SOURCE>
|---|

They spent the following weeks with Capt. Benucci, snow preventing foot travel, preparing for their move farther north to the area of Cortina . Capt. Chappell added to his group a young Italian partisan named “Brownie” whose parents had been killed. He proved to be of great value.
Thinking that if transportation became available to travel north and that German language would be necessary to pass German road blocks, Capt. Chappell took on two Austrian deserters from the 20th German Luftwaffe who had been working with the Partisans. .They were provided with food and clothing but they became furtive and refused to work. They were found to have stolen and hidden food, clothing, cigarettes and ammo. The 20th Luftwaffe was reported to have moved into Trichiana and Capt. Chappell suspected they were planning to turn the Americans over to the Germans. Keeping them seemed too much of a risk so the decision was made to execute them.
In early February Capt. Chappell with Fabrega and Silsby started north for Cortino on foot but after two nights over rough terrain in snow that reached 5 feet they learned the passes ahead were blocked and they returned to a squad of the 7th Alpini. The TACOMA men took over training the partisans in sabotage and the Captain planned operations. These did not take place after the partisans failed to participate in an attack on a fascist garrison at Tarzon. Capt. Chappell was disappointed with the 7th Alpine.
Capt. Chappell had been having discussions with Capt. Brietsche who had been working with the Nannetti Division and was now in the area of the Tollot and Massini Brigades commanded by Paolo and Bruno respectively, both outstanding leaders. He left the 7th Alpini and took over these brigades, allowing Capt. Brietsche to return to Division Headquarters at Consiglio. With Capt. Chappell the brigades’ activities included blowing several small bridges, booby-trapping roads, destroying several trucks, killing eight Germans and, with the help of eight downed airmen, building an airstrip for Lysanders and C47s. The airstrip project had to be abandoned because of German attacks about Feb.24.

|---|

Check each statement against the account of Capt. Chappell's work with the partisans above. Answer yes or no for each and quote the words from the account that decide it. 1. The two Austrian deserters came from the 20th German Luftwaffe. 2. On the trek north in early February, the snow reached 5 feet. 3. The airstrip for Lysanders and C47s was finished and put into use.

|---|

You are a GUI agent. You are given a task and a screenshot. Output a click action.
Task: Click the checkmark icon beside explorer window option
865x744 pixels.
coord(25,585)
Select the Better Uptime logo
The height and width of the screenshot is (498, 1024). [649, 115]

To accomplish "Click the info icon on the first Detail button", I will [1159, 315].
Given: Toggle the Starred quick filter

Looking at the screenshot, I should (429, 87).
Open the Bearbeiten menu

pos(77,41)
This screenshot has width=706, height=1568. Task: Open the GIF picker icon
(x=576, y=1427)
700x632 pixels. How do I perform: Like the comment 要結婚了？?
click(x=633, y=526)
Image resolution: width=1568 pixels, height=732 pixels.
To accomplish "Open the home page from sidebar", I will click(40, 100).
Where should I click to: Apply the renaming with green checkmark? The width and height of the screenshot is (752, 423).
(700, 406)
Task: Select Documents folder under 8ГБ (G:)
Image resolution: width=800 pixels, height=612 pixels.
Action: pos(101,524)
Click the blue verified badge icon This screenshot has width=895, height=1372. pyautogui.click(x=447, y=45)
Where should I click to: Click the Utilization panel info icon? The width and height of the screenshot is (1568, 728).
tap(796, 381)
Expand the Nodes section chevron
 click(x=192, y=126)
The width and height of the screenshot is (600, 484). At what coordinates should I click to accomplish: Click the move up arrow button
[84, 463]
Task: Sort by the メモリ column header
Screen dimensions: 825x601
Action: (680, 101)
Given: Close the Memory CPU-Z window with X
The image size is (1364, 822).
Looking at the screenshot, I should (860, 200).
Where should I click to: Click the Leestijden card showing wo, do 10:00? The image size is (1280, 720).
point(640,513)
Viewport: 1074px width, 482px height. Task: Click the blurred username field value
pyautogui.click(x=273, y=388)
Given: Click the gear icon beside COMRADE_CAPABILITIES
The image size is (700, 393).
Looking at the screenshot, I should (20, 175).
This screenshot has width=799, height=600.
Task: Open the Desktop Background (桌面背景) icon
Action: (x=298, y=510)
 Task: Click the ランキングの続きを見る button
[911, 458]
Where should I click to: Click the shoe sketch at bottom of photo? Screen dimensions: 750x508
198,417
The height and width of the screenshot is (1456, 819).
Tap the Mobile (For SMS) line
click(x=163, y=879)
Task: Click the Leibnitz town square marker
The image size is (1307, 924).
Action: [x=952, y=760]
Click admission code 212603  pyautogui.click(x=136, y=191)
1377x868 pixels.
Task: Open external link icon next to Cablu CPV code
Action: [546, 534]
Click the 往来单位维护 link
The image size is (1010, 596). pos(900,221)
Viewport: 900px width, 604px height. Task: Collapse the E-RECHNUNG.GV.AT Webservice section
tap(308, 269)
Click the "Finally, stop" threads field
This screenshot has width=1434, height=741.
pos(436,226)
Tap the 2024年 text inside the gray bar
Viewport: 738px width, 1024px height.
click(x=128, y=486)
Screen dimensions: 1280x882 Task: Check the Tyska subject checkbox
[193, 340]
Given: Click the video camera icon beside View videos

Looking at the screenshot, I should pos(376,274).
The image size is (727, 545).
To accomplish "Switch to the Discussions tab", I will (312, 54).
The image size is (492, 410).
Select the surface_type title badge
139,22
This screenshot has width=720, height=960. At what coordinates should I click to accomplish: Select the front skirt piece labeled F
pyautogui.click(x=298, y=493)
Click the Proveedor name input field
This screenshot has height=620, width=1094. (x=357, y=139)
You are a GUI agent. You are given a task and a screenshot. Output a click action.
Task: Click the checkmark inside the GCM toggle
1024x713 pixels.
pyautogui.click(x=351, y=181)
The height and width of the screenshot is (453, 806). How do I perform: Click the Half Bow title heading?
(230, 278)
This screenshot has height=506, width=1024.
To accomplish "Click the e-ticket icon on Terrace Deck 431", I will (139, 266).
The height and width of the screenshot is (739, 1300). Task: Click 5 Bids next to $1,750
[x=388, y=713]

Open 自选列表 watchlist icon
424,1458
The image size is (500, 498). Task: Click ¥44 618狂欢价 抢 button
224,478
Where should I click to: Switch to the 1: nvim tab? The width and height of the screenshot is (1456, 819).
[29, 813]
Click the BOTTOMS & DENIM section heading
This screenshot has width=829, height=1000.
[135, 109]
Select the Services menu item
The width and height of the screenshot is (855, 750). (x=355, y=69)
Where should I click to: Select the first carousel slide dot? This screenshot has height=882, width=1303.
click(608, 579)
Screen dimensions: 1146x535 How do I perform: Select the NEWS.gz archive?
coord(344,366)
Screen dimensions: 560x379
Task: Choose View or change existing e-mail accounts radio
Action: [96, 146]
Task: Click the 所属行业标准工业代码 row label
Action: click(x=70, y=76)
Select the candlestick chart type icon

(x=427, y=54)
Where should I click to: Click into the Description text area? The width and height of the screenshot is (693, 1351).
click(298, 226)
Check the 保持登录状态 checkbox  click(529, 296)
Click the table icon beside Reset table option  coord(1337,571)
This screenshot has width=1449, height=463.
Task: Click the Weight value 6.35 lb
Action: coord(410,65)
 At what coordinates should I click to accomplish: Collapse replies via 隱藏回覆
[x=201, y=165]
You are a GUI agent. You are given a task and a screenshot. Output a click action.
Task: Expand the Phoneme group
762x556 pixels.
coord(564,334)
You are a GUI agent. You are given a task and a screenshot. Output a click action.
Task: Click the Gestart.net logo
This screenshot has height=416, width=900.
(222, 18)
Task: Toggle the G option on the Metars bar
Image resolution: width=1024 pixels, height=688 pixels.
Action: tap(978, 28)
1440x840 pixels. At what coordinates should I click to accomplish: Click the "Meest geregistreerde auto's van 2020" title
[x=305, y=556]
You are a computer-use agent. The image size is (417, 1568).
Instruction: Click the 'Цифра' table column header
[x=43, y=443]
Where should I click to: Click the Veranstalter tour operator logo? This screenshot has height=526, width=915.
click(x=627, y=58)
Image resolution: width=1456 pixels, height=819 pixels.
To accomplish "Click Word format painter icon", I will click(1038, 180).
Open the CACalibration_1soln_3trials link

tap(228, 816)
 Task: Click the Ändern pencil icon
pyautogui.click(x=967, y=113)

|---|

OUTPUT BELOW>
1. Yes: "two Austrian deserters from the 20th German Luftwaffe"
2. Yes: "in snow that reached 5 feet"
3. No: "The airstrip project had to be abandoned because of German attacks about Feb.24."